The World in the Evening
- First edition
- Author: Christopher Isherwood
- Language: English
- Publisher: Methuen
- Publication date: 1954
- Publication place: United Kingdom
- Media type: Print (Hardback & Paperback)
- Pages: 333

= The World in the Evening =

1954 novel by Christopher Isherwood

The World in the Evening by Christopher Isherwood is a quasi-fictional account of love, loss, and regret. As in many Isherwood novels, the main character is caught in a contest between his personal egoism and the needs of friends and lovers.

==Structure==
The novel is narrated in the first person by the protagonist, Stephen Monk, whose experiences are broken into three sections: An End, Letters and Life, and A Beginning. Monk frequently experiences flashbacks triggered by other characters or by the letters of his deceased wife, Elizabeth.

==Plot introduction==
Marital problems cause Stephen Monk to return to his birthplace, near Philadelphia, where he undergoes a period of cathartic introspection. Though he is a member of the American jeunesse dorée, he is an emotional and observant man, and the novel chronicles his search for love.

==Characters==
- Monk is a typical Isherwood protagonist, in that he is self-absorbed, emotionally indiscriminate, and handsome.
- Elizabeth Rydell is Monk’s first wife, and author of books including one titled The World in the Evening.
- Jane Armstrong is Monk’s second wife.
- Aunt Sarah is a Quaker who is an old friend of Monk's family, an aunt by adoption rather than by blood.
- Gerda Mannheim, in her late 20s, is a refugee from Nazi Germany.
- Peter is Gerda’s husband, feared dead in Germany, though in fact he has escaped.
- Charles Kennedy and Bob Wood are lovers; Bob discusses pacifism with Monk.
- Alexander Stives is a friend of Elizabeth whom Monk sees as a competitor for Elizabeth’s love.
- Michael Drummond is an 18-year-old orphan raised by his Scottish uncle. He becomes Monk's lover.
- Martha Chance, and Mr. and Mrs. Harper, are Quaker friends of Aunt Sarah.
- Mary Scriven is a friend of Elizabeth Rydell, and a recipient of some of her letters.
- Mr.

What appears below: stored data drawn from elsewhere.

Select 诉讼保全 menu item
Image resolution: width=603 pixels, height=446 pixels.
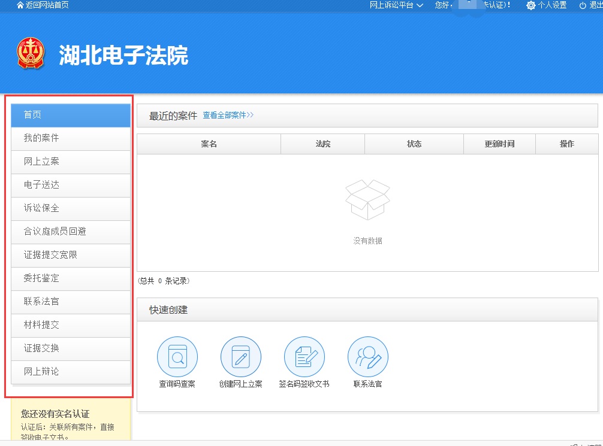pos(71,208)
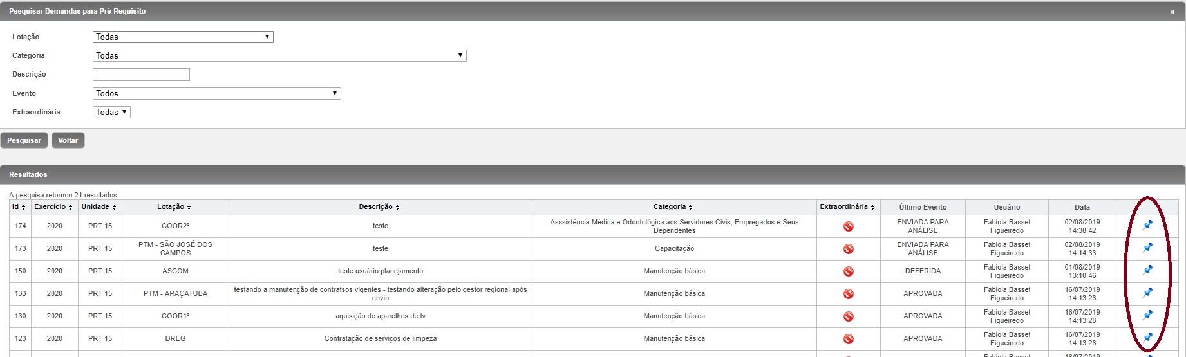The image size is (1186, 357).
Task: Sort results by Id column
Action: [19, 207]
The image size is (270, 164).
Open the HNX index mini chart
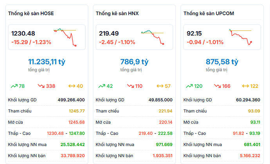coord(153,37)
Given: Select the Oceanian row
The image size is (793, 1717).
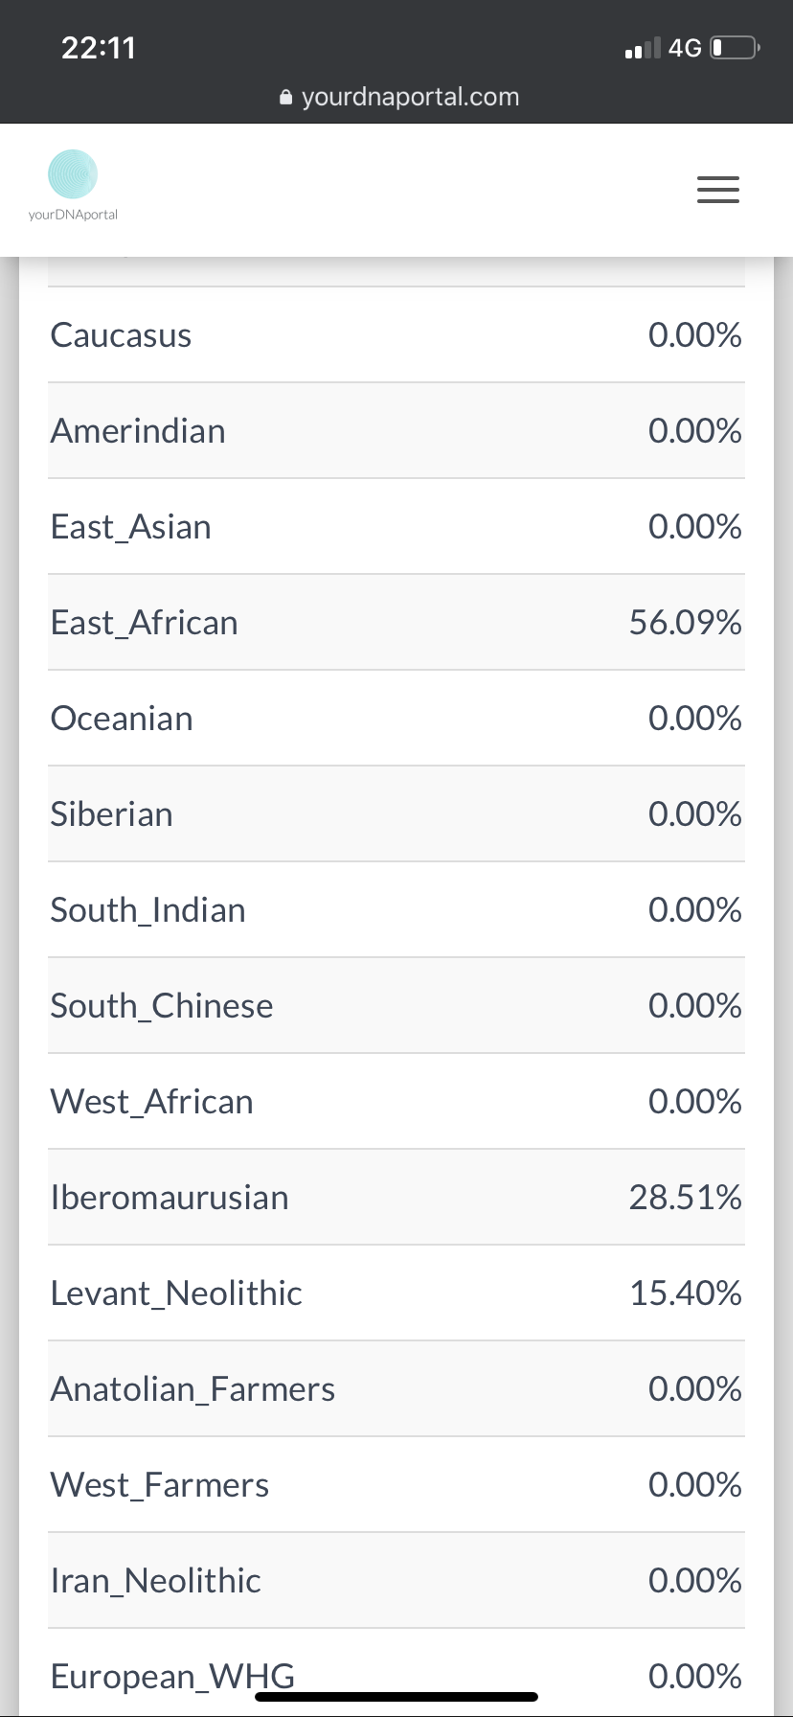Looking at the screenshot, I should click(397, 719).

Frosch is Monk’s lawyer.
- Cecilia de Limbour, Elizabeth’s sister, is another recipient of letters from her.
- Warren Geiger is an American Monk meets at university.
- Marie is a woman whom Monk picks up in France, and who becomes his sexual tutor.
- Anette is a friend of Marie’s whom Monk dates briefly.
- Trude gives Monk gonorrhea.
- "Adrian" was Elizabeth’s name for Monk.
- Terrence Storrs and Isabel are characters in Elizabeth’s novel The World in the Evening.
- Mariano Galdos is Elizabeth’s lover and a character in the novel named Gurian.
- Mary Scriven is another of Elizabeth's correspondents.
- A German doctor performs emergency surgery on Elizabeth in Greece.
- Lee, Dale, Ben, Jo, Joyce, Glen, and Pierre are friends of Jane's.
- Henri was Michael’s best friend, killed in the war .
- Shirley is a friend of Jane’s who introduces herself to Monk.
- Martin Gates is a friend of Jane's whom Monk suspects of being the real father of their child.

==Camp==
In Notes on "Camp", Susan Sontag refers to this novel’s passage regarding the concept of "camp":

Apart from a lazy two-page sketch in Christopher Isherwood's novel The World in the Evening (1954), [the idea of “camp"] has hardly broken into print.

In the novel two characters are discussing the meaning of camp, both High and Low. Charles Kennedy, a friend of the protagonist, says:

You thought it meant a swishy little boy with peroxided hair, dressed in a picture hat and a feather boa, pretending to be Marlene Dietrich? Yes, in queer circles they call that camping. … You can call [it] Low Camp…High Camp is the whole emotional basis for ballet, for example, and of course of baroque art … High Camp always has an underlying seriousness. You can't camp about something you don't take seriously. You're not making fun of it, you're making fun out of it. You're expressing what’s basically serious to you in terms of fun and artifice and elegance. Baroque art is basically camp about religion. The ballet is camp about love …

Then examples are given: Mozart, El Greco and Dostoevsky are camp; Beethoven, Flaubert and Rembrandt are not.

==Influence==
The composer Nicholas Maw's 1988 orchestral composition The World in the Evening acknowledges Isherwood's novel as supplying the title for the piece, but there is no other narrative connection.